→ **Data section**:
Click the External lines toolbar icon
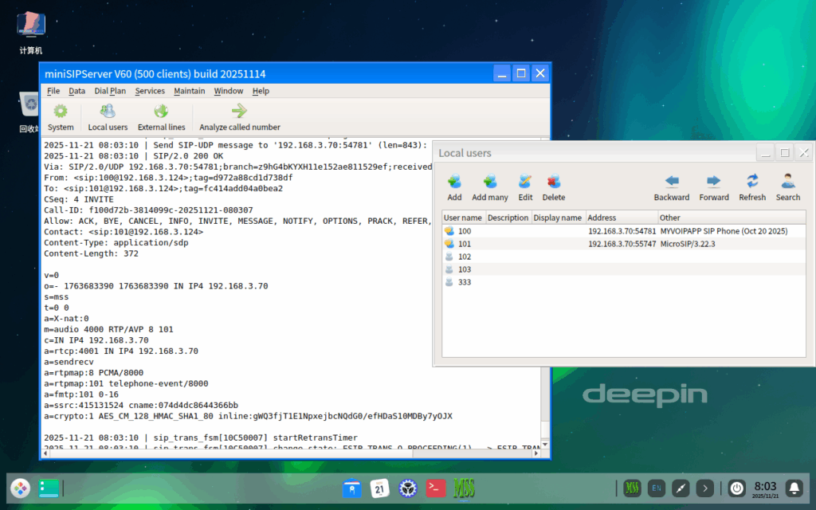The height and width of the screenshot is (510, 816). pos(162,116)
--
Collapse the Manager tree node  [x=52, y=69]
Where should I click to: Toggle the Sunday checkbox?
---
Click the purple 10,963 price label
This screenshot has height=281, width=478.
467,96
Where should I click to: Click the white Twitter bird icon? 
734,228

→ **What is expected**: Using the entries above, give again exactly the lines from the line holding "Collapse the Manager" through the line holding "Where should I click to: Toggle". Include both end lines and nothing else.

→ **Result of the task**:
Collapse the Manager tree node  [x=52, y=69]
Where should I click to: Toggle the Sunday checkbox?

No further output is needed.